● Exercise
Every record must be output verbatim in the reply.

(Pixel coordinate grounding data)
%%
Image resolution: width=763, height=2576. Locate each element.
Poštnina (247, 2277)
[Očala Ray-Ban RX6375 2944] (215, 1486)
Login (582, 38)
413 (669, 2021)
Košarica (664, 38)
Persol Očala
%%
● Result
Image resolution: width=763, height=2576. Locate each element.
Poštnina (247, 2277)
[Očala Ray-Ban RX6375 2944] (215, 1486)
Login (582, 38)
413 (669, 2021)
Košarica (664, 38)
Persol Očala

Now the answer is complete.